The construction sector is a central obstacle to Europe’s climate ambitions. Responsible for up to 40% of global greenhouse gas emissions, it remains one of the hardest sectors to decarbonize, largely due to the embodied emissions of construction materials. Despite regulatory pressure under the European Green Deal and the Paris Agreement, the EU is currently off track to meet its 2030 and 2050 climate targets. At the same time, Europe faces growing demand for housing and infrastructure, making the continued use of carbon-intensive materials such as cement and clay bricks increasingly unsustainable. In parallel, Europe generates vast quantities of forest and agricultural side streams, particularly lignin from pulp and bioethanol production. These carbon-rich resources are largely underutilized and typically incinerated for low-value energy, releasing billions of tones of CO2 annually. Existing technologies have failed to transform these side streams into high-value, durable and scalable products, resulting in lost economic and climate mitigation potential.
The Elementic project addresses this structural gap by developing a carbon-negative construction material that directly substitutes conventional masonry products. Elementic converts lignin-rich biomass residues into durable construction products, such as bricks, panels, and façade elements that store approximately 5 kg of atmospheric CO2 per kilogram of material, effectively transforming buildings into long-term carbon storage structures rather than emission sources. Unlike most low-carbon alternatives, Elementic is a mono-material, fully recyclable, mechanically competitive, fire-safe, and designed for compatibility with existing construction practices.

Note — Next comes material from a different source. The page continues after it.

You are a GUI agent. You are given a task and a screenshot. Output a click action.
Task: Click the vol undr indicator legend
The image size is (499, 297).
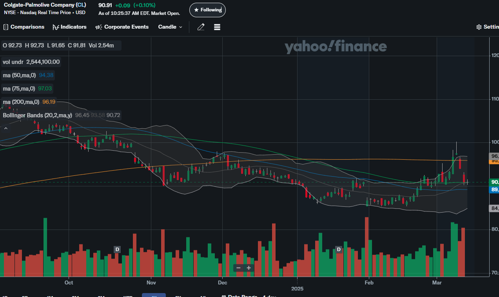click(x=31, y=62)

The project’s core objective is to advance Elementic from TRL 5 to TRL 9, completing industrial piloting, certification, real-world demonstration, and market entry. Deployment focuses on multiple application, from façade applications, to interior panels - where climate impact is immediate and adoption barriers are low. Replacing a conventional façade with Elementic can fully negate the embedded CO2 footprint of an average residential building, delivering a net-negative lifecycle outcome. At scale, Elementic offers system-level impact: reducing construction emissions, unlocking high-value uses for biomass side streams, strengthening European industrial autonomy, and supporting circular-economy-driven regulation. In doing so, Elementic provides a credible pathway for reconciling Europe’s need to build with its obligation to decarbonize, turning cities into carbon sinks rather than sources.